E inmediatamente compró mi guitarra para regalársela a Monique, que tanto la
deseaba.
Ojalá mi
guitarra nunca me hubiera sido devuelta. Ojalá la siguiera teniendo Monique,
porque eso significaría que seguiría viva, y significaría que Drew sería feliz
con ella.
Vuelvo a mi
coche y me siento en los asientos traseros, dejando la puerta abierta y mis
pies colgando hacia fuera. Cojo mi guitarra y me paro a observarla, como quien
busca un ladrillo que abre un pasadizo secreto en las películas.
Tras descubrir
que es exactamente la misma que antes, la posiciono y toco algunos acordes. No
sé qué hacer ahora mismo. Estoy atónita después de esto. Incluso dolida, porque
sé que Drew lo está.
De soslayo,
creo ver cómo una de las cortinas se mueve un poco. Levanto rápidamente la
mirada y veo una mujer con el pelo recogido en una coleta que rápidamente se
pierde en la penumbra del interior de la casa. Debe haber oído la guitarra y
por eso se ha asomado.
Vuelvo a
guardar la guitarra para irme a casa pero una mujer cargada con cinco bolsas a
punto de explotar se adentra en el jardín de la casa.

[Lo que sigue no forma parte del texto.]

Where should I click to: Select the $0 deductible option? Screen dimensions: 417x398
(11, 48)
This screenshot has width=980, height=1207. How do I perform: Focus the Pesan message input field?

Durante unos segundos
dudo en preguntarle por la niña, pero el destino me ayuda haciendo que una de
las bolsas finalmente se raje y deje desparramar todos los productos por el
suelo.
—Mierda
—dice la señora, de unos treinta años, por lo bajo.
Sin dudarlo,
me acerco a ayudarla y me cargo los brazos con todas las cosas que puedo.
—Estas
bolsas recicladas, ¡no aguantan nada! —se queja—. Eres muy amable.
—No se
preocupe —nos paramos frente a la puerta y ella suelta unas cuantas cosas en el
suelo para sacar unas llaves de su bolso. Después las introduce en la cerradura
y hace presión intentando abrir la puerta.
—Esta
puerta está cada día peor. Deberían cambiarla ya —finalmente lo consigue y
vuelve a coger las bolsas para adentrarse.
—La
espero aquí fuera para que pueda recoger las cosas —le sugiero.
—Ay,
hija, ¿te importaría pasar y soltarlo tú misma en la cocina? Tengo las manos
hechas polvo.
—Claro —dubitativa
y con un poco de miedo la sigo hasta la cocina, y con cuidado suelto las cosas
en la encimera—. Bueno. —Me sacudo las manos. Estoy a punto de decirle que me
voy, aunque no es lo que quiero—. ¿Vive usted aquí?
—Ay, hija, no
me hables de usted. Sólo tengo treinta y cuatro. Ya sé que parezco más vieja
pero la vida no me trata muy bien que digamos. ¡Ah! No, no —responde, acordándose
de mi pregunta—. Aquí vive mi hermana. Está arriba en su habitación.
—¿Está
enferma? —pregunto demasiado descarada.
—Físicamente
no. Pero podría decirse que sí, lo está.
—Vaya… hace
tan sólo unos minutos he visto a alguien asomarse por una de las ventanas de
abajo. Puede que fuera ella.
—No lo creo,
cielo. No sale de su habitación…
—Hola —susurra
una voz desde la puerta. Ambas nos giramos y allí está la mujer que se asomó a
la ventana, supongo.
—¡Monique!
¡Has salido de tu habitación! –exclama la otra mujer totalmente sorprendida.